[Stored data]
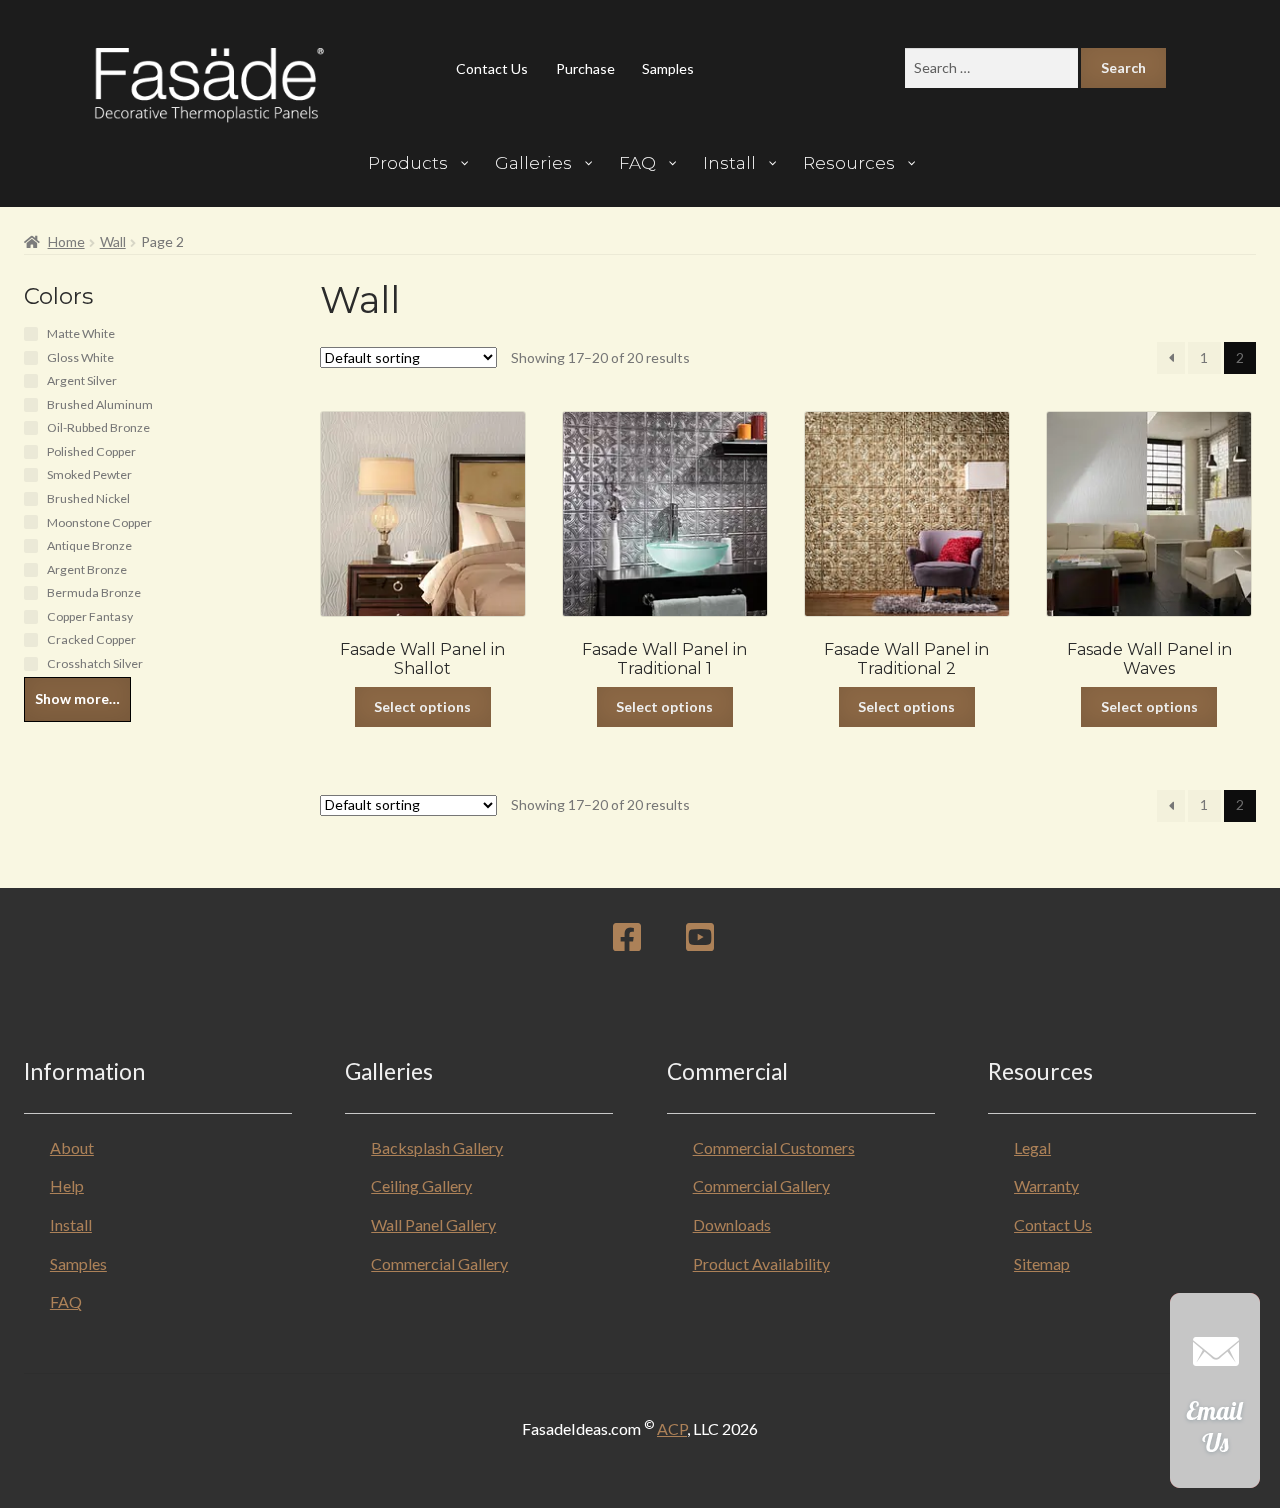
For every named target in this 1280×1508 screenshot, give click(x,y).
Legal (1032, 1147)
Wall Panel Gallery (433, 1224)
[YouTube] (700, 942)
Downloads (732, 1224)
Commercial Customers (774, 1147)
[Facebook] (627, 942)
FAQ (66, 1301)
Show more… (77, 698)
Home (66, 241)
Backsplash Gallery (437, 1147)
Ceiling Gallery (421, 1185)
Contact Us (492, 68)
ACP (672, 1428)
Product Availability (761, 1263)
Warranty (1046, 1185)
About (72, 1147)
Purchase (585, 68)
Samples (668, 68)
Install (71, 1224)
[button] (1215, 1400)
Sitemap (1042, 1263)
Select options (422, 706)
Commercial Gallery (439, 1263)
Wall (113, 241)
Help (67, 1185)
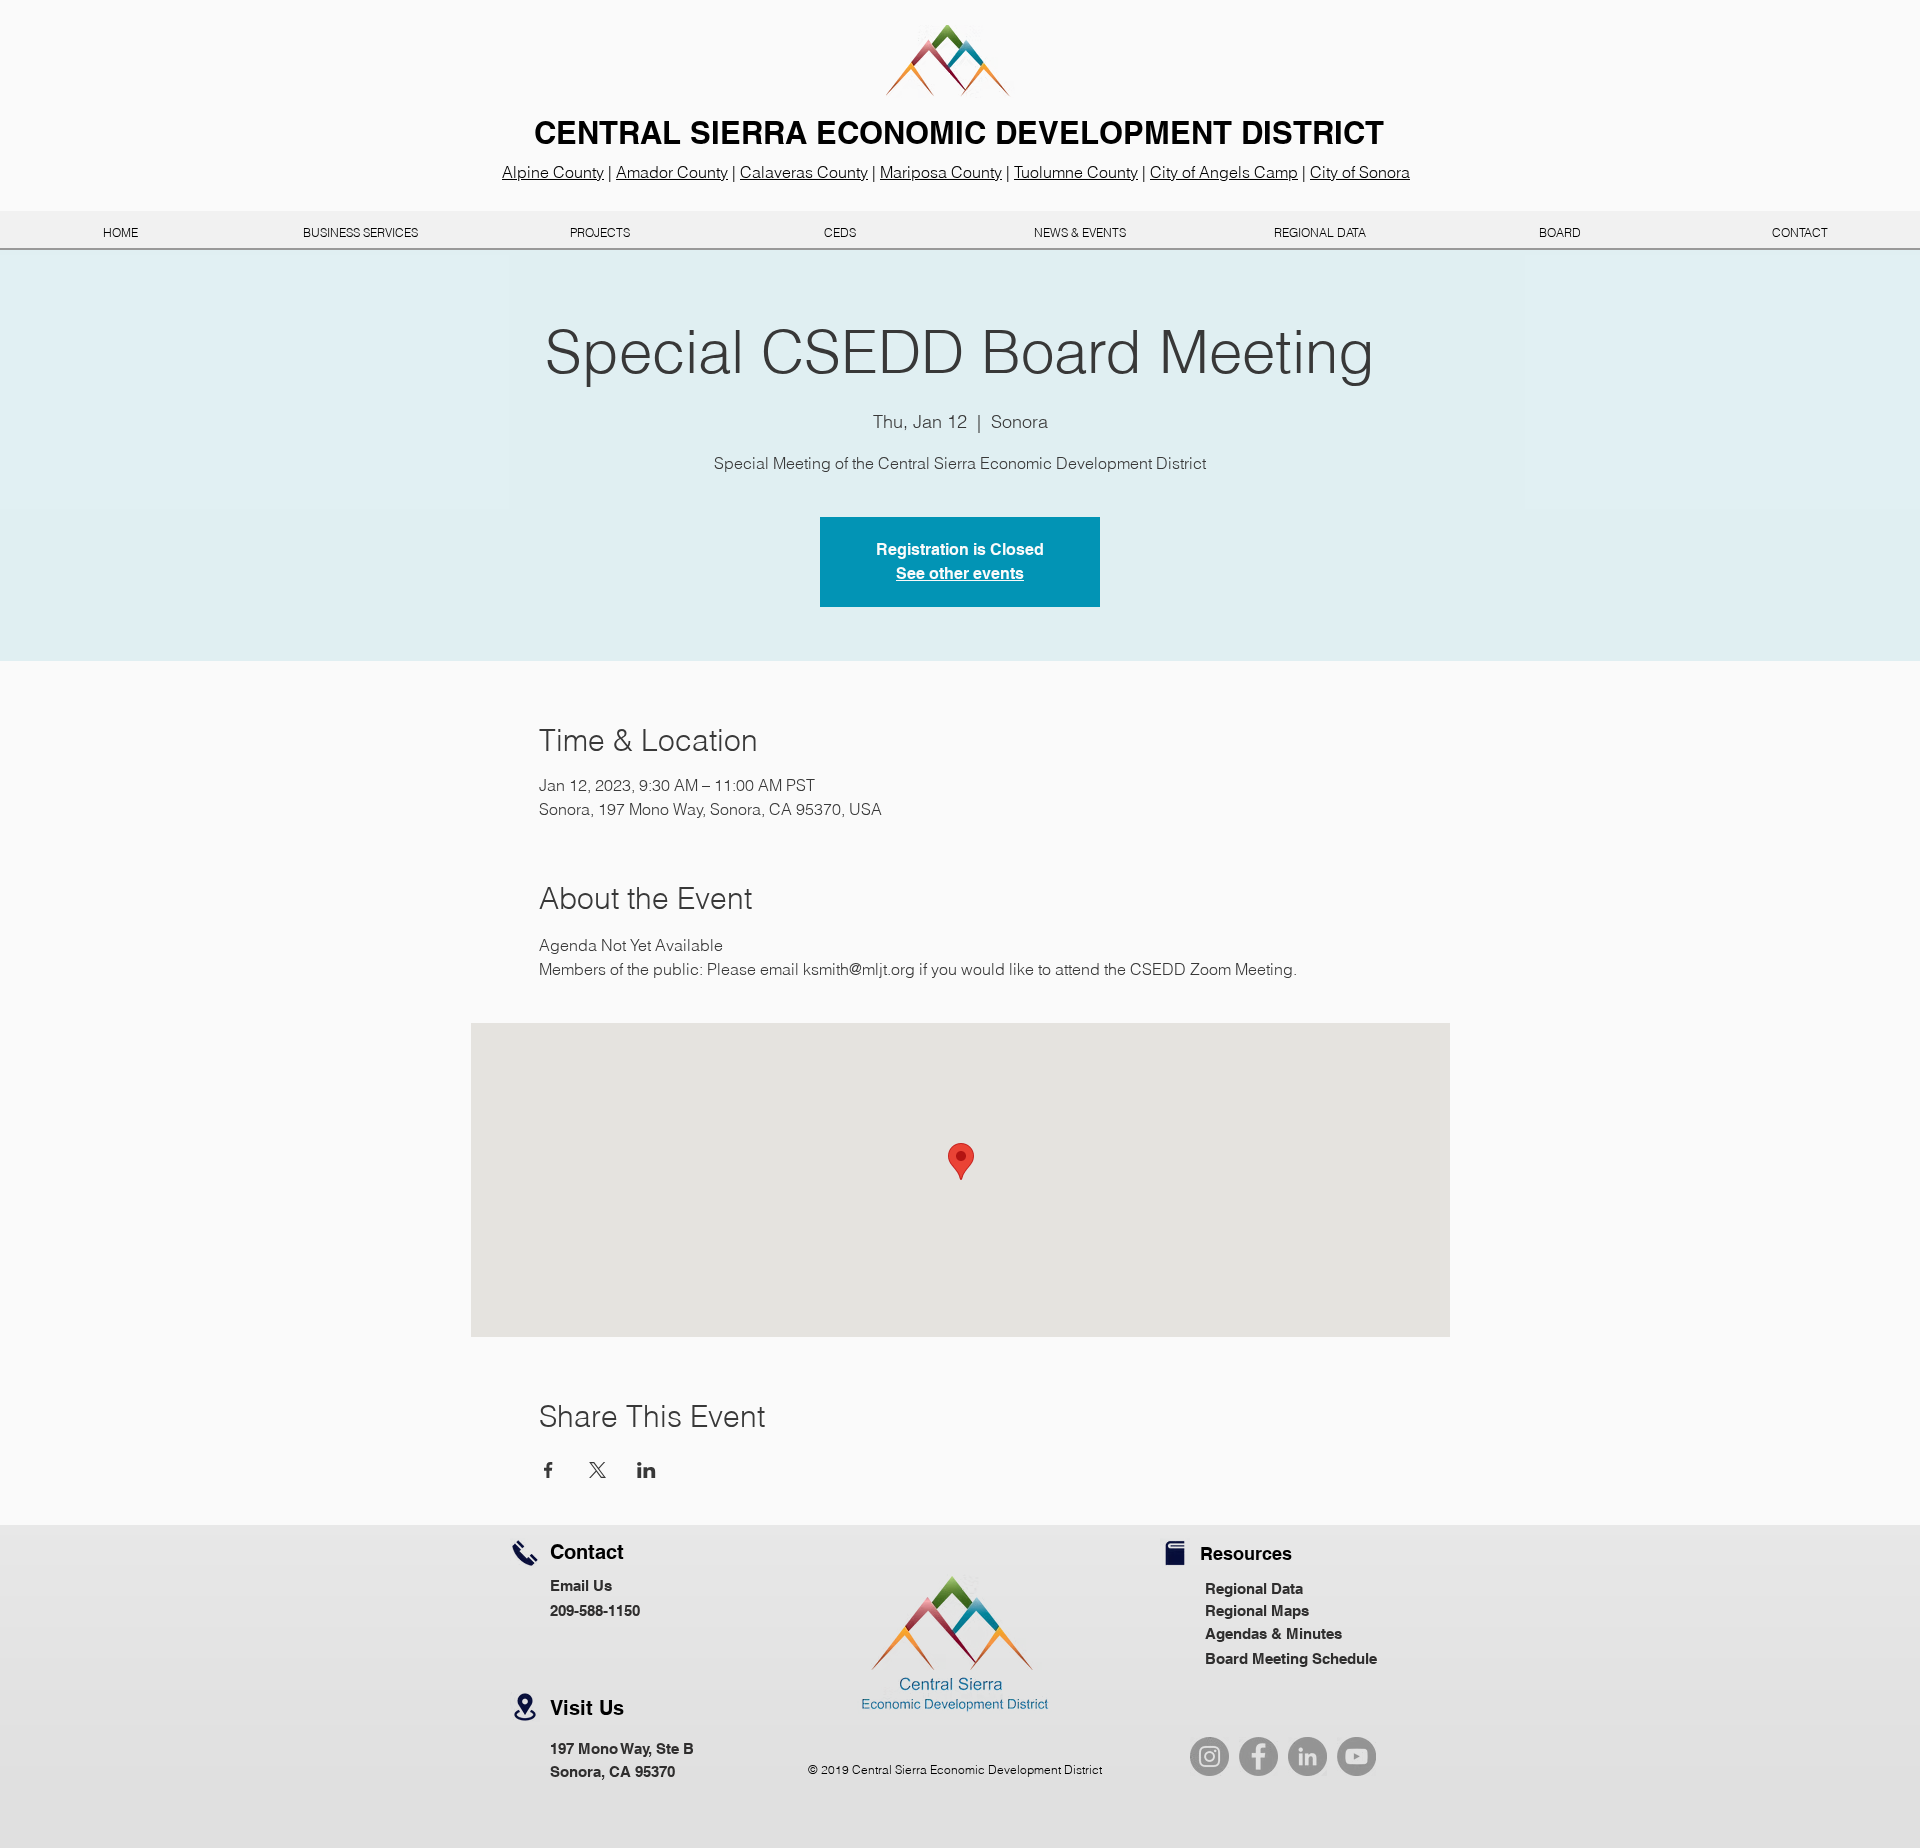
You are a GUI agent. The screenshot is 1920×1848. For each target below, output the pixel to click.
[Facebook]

Assignment
Retype only the lines above between the line with "[Facebook] (627, 942)" and the line with "Wall (113, 241)", counting those two lines as well, and keep every character as it is.

Answer box
[Facebook] (627, 942)
FAQ (66, 1301)
Show more… (77, 698)
Home (66, 241)
Backsplash Gallery (437, 1147)
Ceiling Gallery (421, 1185)
Contact Us (492, 68)
ACP (672, 1428)
Product Availability (761, 1263)
Warranty (1046, 1185)
About (72, 1147)
Purchase (585, 68)
Samples (668, 68)
Install (71, 1224)
[button] (1215, 1400)
Sitemap (1042, 1263)
Select options (422, 706)
Commercial Gallery (439, 1263)
Wall (113, 241)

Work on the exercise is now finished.